Entscheidungsstichwort (Thema)

Krankenversicherung. Pflegeversicherung. Versicherungspflicht. Überschreiten der Versicherungspflichtgrenze. fehlender Hinweis der Krankenkasse auf Austrittsmöglichkeit. freiwillige Mitgliedschaft. rückwirkende Austrittsmöglichkeit. Verwirkung von Beiträgen

 

Leitsatz (amtlich)

Rechtsfolge des Unterbleibens eines Hinweises nach § 190 Abs 3 S 1 SGB 5 ist nicht, dass die Mitgliedschaft als Pflichtmitgliedschaft fortgesetzt wird, sondern dass eine freiwillige Mitgliedschaft begründet wird, aus der der Versicherte jederzeit rückwirkend austreten kann.

 

Orientierungssatz

1. Ein rückwirkender Austritt ist nicht mehr möglich, wenn in Kenntnis der Sach- und Rechtslage die Mitgliedschaft bestätigt wird (hier: deutlicher Wunsch des Versicherten, im strittigen Jahr 2004 bei der Krankenkasse Mitglied bleiben zu wollen).
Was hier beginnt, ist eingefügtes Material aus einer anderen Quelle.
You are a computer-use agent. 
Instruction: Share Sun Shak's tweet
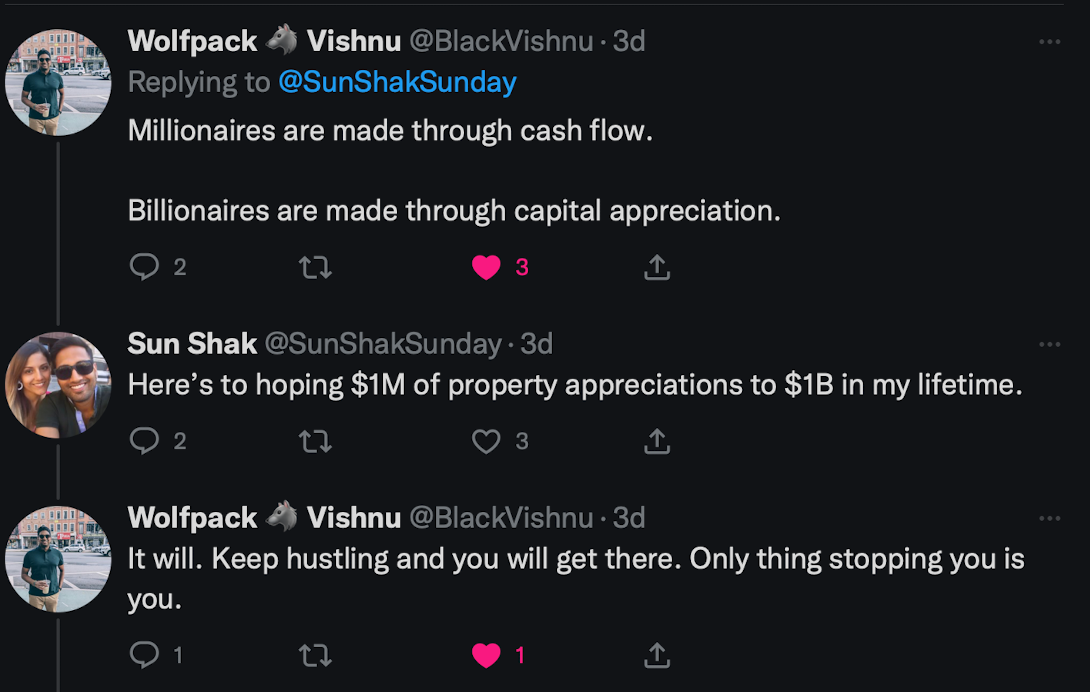pyautogui.click(x=657, y=441)
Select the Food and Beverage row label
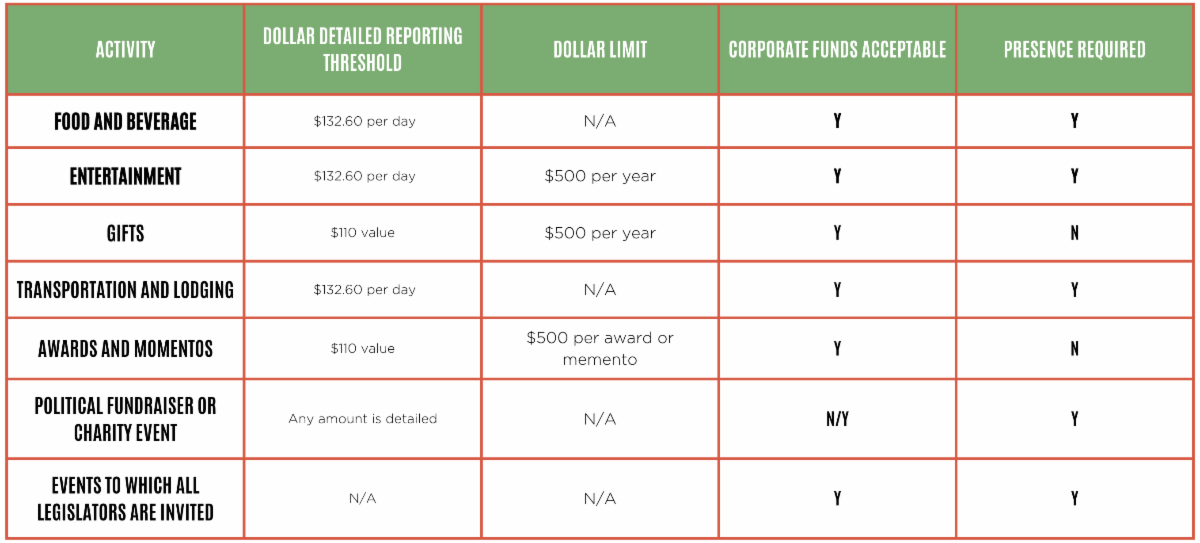This screenshot has width=1200, height=543. pyautogui.click(x=125, y=122)
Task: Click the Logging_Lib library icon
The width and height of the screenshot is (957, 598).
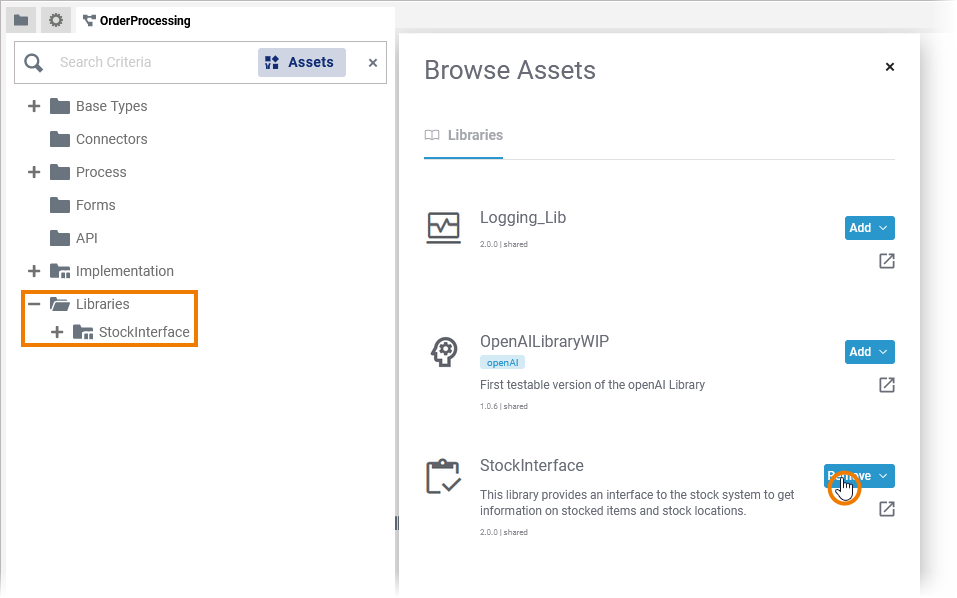Action: click(x=443, y=227)
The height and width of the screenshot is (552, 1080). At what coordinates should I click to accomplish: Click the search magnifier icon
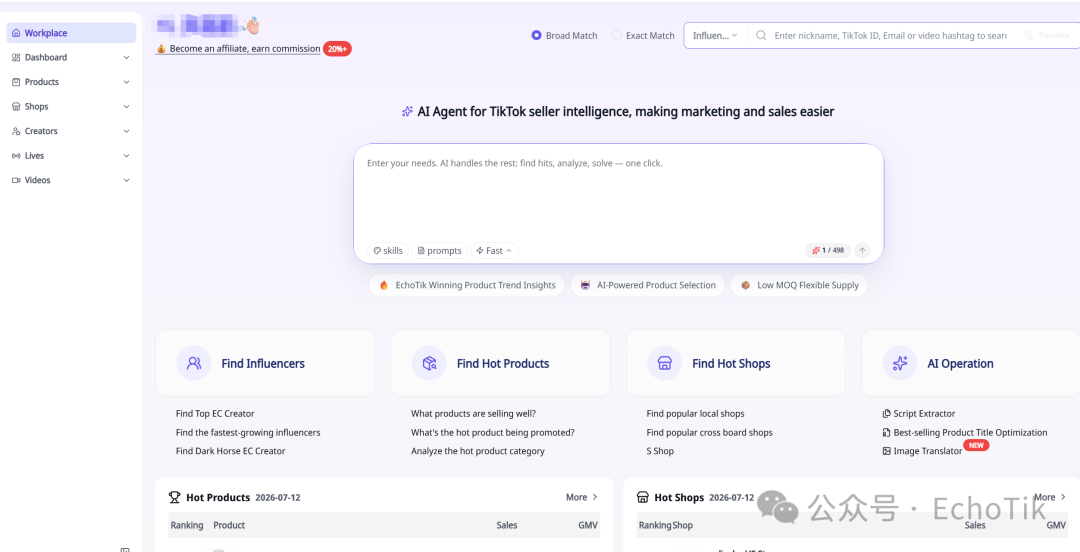(x=761, y=35)
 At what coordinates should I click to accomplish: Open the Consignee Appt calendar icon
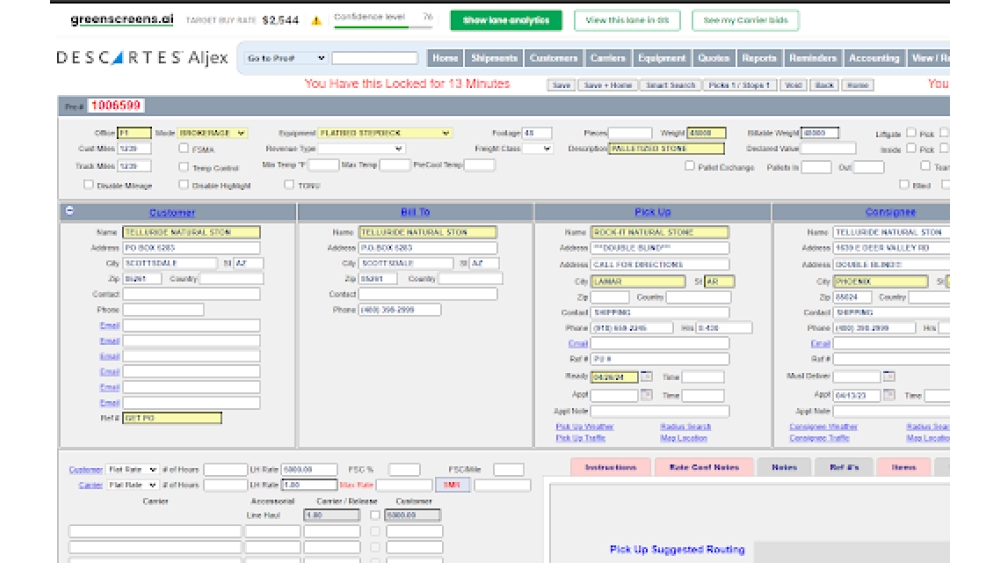890,396
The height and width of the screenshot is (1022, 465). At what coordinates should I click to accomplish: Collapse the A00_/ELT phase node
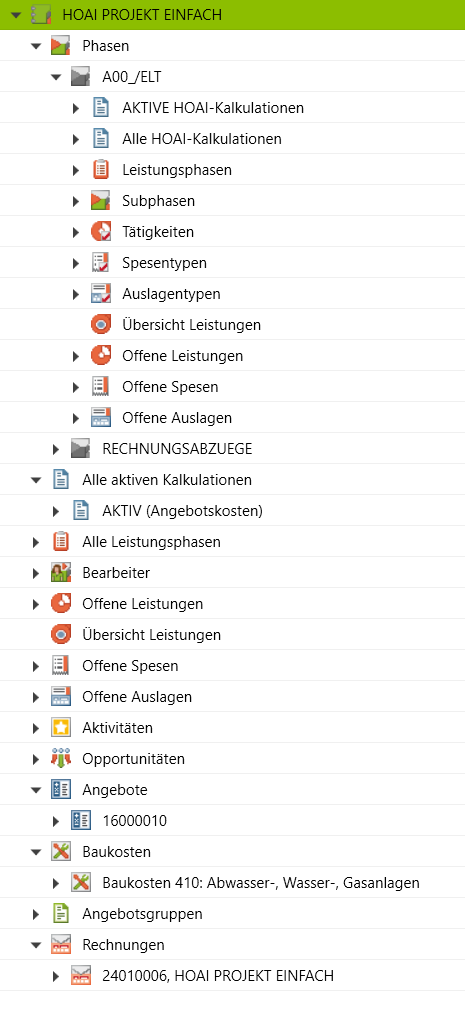[x=56, y=78]
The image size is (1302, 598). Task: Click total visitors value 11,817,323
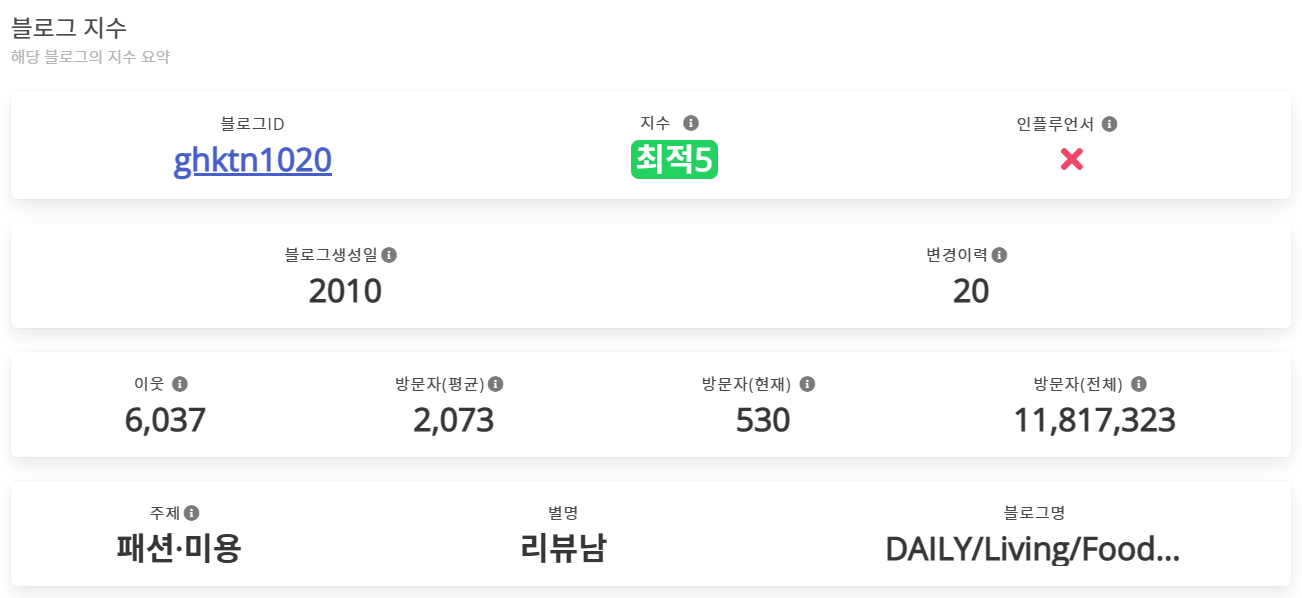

2. Für eine Verwirkung von Beiträgen muss neben dem Zeitelement immer auch ein Umstandselement dazu kommen. Ein solches liegt vor, wenn der Verpflichtete auf Grund des Verhaltens des Berechtigten sich darauf einrichten konnte, dass dieser sein vermeintliches Recht nicht mehr geltend machen werde.

 

Tenor

I. Der Antrag auf einstweiligen Rechtsschutz wird abgelehnt.

II. Außergerichtliche Kosten sind nicht zu erstatten.

 

Gründe

I. Die Beteiligten streiten über die Nachzahlung von Kranken- und Pflegeversicherungsbeiträgen aus dem Jahr 2004 in Höhe von 3.431,31 EUR.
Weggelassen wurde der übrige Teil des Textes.